MOSAIC Training Service & Healing Centre for Women presented a detailed submission including drafted proposed amendments. It requested the re-introduction of "stalking" in the definition of 'domestic violence'.
During their engagement with MOSAIC, Members asked if it had provided advice to complainants in cases of financial abuse – as most people were not aware of that type of abuse. MOSAIC indicated that it had raised awareness about financial abuse, through its training and education workshops that take place at a local community-based level and deal with all forms of violence.
Members raised concern about police officers being either accused or jailed for domestic violence. Knowledge of such actions prevent domestic violence victims from feeling safe to report their assault to the police. MOSAIC agreed and said more needed to be done to ensure that police officers dealing with domestic violence cases are adequately equipped to attend to such matters.

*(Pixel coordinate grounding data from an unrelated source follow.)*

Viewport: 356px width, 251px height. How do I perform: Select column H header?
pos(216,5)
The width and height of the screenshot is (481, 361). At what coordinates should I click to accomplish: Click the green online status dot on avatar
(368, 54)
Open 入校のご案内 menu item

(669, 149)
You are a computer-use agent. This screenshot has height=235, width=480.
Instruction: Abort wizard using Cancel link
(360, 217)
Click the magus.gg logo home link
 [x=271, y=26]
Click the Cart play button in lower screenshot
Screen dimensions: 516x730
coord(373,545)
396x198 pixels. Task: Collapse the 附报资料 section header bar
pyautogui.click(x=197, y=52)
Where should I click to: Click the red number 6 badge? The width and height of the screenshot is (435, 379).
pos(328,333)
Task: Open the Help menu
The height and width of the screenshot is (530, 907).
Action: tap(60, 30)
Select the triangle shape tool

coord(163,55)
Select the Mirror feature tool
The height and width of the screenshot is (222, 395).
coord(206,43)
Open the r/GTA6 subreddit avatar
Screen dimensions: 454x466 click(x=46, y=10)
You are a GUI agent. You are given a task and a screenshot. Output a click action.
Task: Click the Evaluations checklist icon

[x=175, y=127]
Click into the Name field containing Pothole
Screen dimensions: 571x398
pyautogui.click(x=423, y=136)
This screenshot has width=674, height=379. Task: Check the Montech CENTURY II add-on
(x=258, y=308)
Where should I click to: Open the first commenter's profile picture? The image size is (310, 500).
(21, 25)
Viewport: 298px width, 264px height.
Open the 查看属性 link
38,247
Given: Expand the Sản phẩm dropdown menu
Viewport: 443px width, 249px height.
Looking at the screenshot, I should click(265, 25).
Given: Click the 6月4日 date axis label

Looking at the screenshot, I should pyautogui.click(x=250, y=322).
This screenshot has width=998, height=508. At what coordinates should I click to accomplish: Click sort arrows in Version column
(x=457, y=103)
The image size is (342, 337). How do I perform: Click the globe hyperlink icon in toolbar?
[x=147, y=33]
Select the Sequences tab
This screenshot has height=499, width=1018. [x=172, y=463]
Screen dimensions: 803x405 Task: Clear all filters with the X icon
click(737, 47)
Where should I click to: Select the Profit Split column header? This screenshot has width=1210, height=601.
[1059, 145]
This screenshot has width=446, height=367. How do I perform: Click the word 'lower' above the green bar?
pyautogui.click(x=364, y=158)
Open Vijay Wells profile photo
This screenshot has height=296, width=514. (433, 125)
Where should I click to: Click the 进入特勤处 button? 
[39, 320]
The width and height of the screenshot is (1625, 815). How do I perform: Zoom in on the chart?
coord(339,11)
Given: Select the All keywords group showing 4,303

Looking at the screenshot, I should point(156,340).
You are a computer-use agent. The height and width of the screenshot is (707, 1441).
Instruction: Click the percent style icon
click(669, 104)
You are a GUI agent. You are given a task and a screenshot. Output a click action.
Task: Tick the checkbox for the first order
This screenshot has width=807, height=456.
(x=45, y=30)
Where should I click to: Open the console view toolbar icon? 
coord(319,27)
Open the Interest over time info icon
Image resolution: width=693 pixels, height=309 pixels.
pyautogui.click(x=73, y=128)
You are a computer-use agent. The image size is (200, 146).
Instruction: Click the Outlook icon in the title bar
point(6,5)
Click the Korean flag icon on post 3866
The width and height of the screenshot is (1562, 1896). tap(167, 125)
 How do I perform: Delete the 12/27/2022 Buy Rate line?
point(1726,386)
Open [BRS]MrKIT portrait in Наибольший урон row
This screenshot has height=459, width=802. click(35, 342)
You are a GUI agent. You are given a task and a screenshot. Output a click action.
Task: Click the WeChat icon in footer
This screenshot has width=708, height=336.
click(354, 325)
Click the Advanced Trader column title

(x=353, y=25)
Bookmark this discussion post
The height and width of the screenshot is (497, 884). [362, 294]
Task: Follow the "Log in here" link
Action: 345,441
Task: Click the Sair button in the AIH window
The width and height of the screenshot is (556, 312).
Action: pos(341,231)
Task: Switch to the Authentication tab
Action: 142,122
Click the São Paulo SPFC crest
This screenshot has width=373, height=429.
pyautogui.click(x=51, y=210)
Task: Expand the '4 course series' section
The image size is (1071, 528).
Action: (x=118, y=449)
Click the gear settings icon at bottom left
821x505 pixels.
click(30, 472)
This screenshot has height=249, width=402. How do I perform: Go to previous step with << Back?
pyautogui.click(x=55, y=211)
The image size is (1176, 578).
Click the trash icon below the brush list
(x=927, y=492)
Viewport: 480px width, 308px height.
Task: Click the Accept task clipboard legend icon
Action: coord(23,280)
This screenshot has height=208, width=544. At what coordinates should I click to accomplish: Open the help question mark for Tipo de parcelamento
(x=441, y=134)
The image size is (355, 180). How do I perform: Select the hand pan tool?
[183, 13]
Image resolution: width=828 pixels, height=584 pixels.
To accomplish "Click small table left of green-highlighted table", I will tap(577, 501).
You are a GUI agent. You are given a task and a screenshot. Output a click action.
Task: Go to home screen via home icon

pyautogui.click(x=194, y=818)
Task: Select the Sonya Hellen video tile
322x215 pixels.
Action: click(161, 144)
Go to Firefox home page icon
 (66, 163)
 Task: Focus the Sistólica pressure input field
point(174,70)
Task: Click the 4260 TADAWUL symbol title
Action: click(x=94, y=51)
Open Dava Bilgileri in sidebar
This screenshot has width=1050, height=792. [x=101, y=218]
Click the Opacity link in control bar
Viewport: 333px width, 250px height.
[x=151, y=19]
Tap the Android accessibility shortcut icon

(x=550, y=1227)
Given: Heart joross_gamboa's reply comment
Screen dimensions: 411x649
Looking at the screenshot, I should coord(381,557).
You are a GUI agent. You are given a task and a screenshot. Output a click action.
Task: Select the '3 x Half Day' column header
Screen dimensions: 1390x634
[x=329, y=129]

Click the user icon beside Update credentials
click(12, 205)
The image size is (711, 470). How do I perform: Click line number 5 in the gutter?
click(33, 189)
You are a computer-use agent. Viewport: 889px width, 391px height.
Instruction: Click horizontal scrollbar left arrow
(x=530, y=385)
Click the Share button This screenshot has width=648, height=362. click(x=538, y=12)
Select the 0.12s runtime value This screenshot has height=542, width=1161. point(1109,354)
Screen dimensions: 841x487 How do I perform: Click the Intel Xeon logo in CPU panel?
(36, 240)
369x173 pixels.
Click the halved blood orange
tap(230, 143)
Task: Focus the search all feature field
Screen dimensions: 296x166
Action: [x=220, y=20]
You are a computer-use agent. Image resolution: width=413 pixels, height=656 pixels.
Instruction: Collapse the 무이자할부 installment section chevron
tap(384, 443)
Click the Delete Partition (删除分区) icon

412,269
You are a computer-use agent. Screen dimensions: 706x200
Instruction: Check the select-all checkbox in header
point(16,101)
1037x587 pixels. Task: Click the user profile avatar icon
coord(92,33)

Chairperson opening remarks
The Chairperson had circulated the original advert inviting comments from people and organisations on the three GBV Bills. He had done so as in a previous meeting, the Economic Freedom Fighters (EFF) said they had tried to be included as an organisations making an oral submission. It was raised in the Programming Committee that certain people were "not allowed" to make verbal submissions. However, there was no criteria that excluded anyone from doing so. Those who met the 30 September deadline but did not indicate they wanted to make oral submissions but now want to, can communicate with the Committee Secretary to do so. Those who missed the deadline cannot make oral submissions. The Committee had to act with urgency on these Bills as GBV is a matter that had to be dealt with.
Ms J Mofokeng (ANC) said that she was disappointed by the conduct of the EFF in saying it had not been able to make an oral submission. The party had been aware of both the process and the deadline to make a submission, yet it still failed to follow the procedure. She said that the African National Congress accepts that the party can make a verbal submission: however, it feels that the EFF conduct on the matter was poor.
Adv Breytenbach agreed with Ms Mofokeng.
The Chairperson noted Ms Mofokeng's point. Referring to the EFF’s criticism of the Committee’s staff, he cautioned Members from casting aspersions against its staff, especially when they had done their work.
The Committee had received apologies from Prof. Skelton and the Women’s Legal Centre requesting they be rescheduled for the 23 October. The Committee agreed to the request.
SACBC submission on Criminal and Related Matters Amendment Bill
Catholic Parliamentary Liaison Office Programme Manager, Mr Mike Pothier, referred to clause 2 and said SACBC supports the prohibition on granting ‘police bail’ to persons in custody for domestic violence charges, as well as the prohibition in clause 3 of the release on bail of such persons on the authority of the Director of Public Prosecutions.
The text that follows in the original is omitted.